Benedict Bingham, Country Director, PRC Resident Mission, ADB, maintained: “policy making in China has always been conscious of the need to avoid leaving the vulnerable behind. So, there has been a conscious effort to push reforms to expand opportunities, while also calibrating the speed of those reforms to avoid creating win-lose imbalances and complementing those reforms with reforms that brought expanded access to social services and education.”
Hoonae Kim, Director, Asia and the Pacific Division, Program Management Department, International Fund for Agricultural Development (IFAD), proposed investing in rural people through inclusive rural finance. In this regard, IFAD has been strengthening productive capacities for rural poor, paying special attention to women, promoting market participation by smallholder farmers, and building resilience to climate variability and other vulnerabilities for the last 40 years.

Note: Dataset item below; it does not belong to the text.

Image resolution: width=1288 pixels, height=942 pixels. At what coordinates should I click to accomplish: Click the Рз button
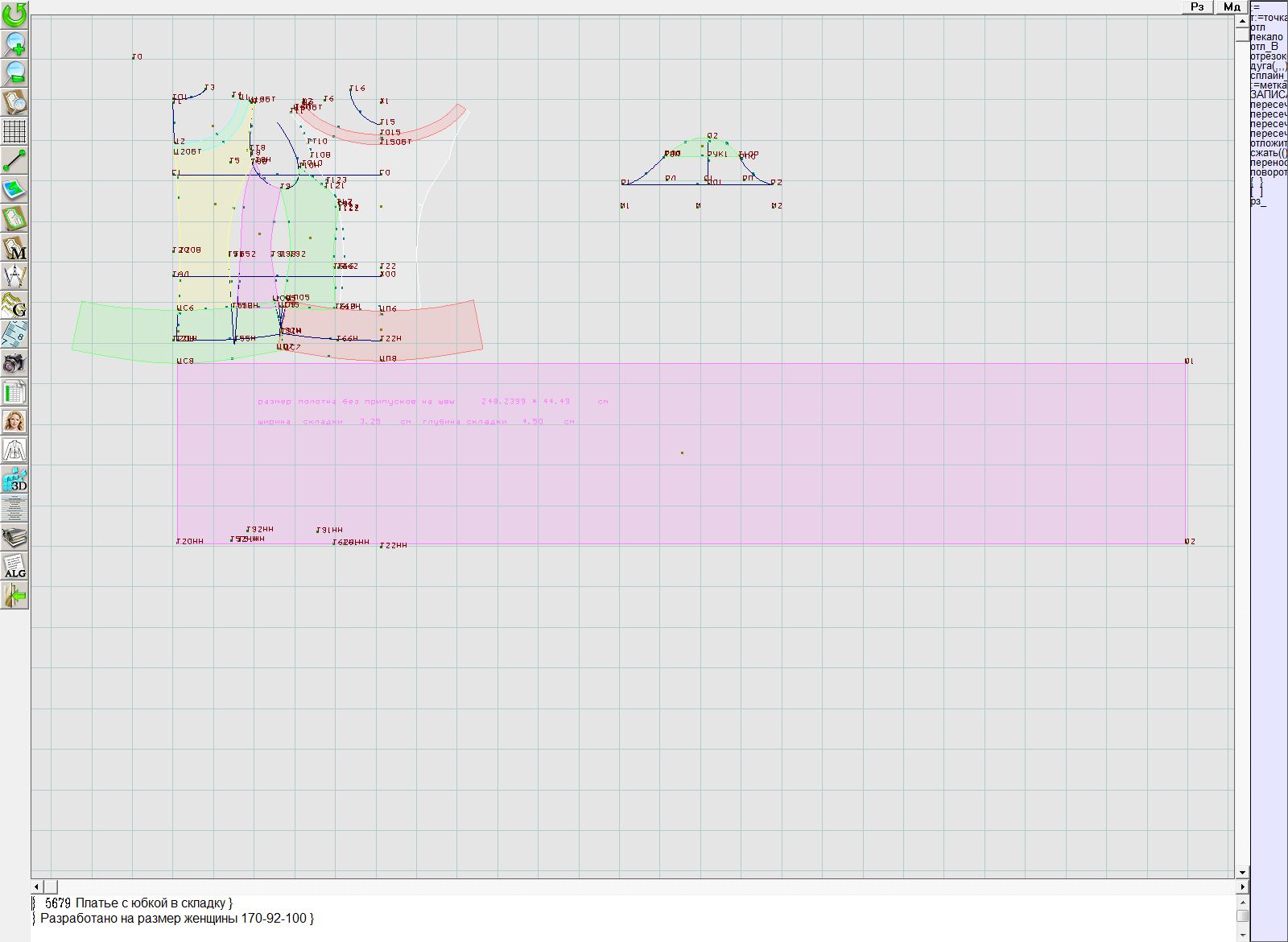click(1197, 7)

In addition, researchers and representatives from the field of business shared ideas for best-practice in poverty reduction. For example, professor Pun Ngai and associate professor Julia Wang from Hong Kong University analyzed issues among the new generation of working poor and proposed intervention models. Zhang Jianping, General Manager of Jiujianpeng Group, illustrated how poverty could be reduced through the honeysuckle flower industry, while Chen Haida, Board Chairman of Ada Technology (Beijing) shared the application of logistics in poverty reduction.
Since the battle against poverty was launched in 2015, China has come up with many innovative and effective practices in targeted poverty alleviation. To eradicate poverty, China focuses on communication and cooperation with other developing countries and international organizations, while receiving from them the latest theories and best practices. By actively implementing the UN 2030 Agenda, China has made an enormous contribution to global poverty reduction.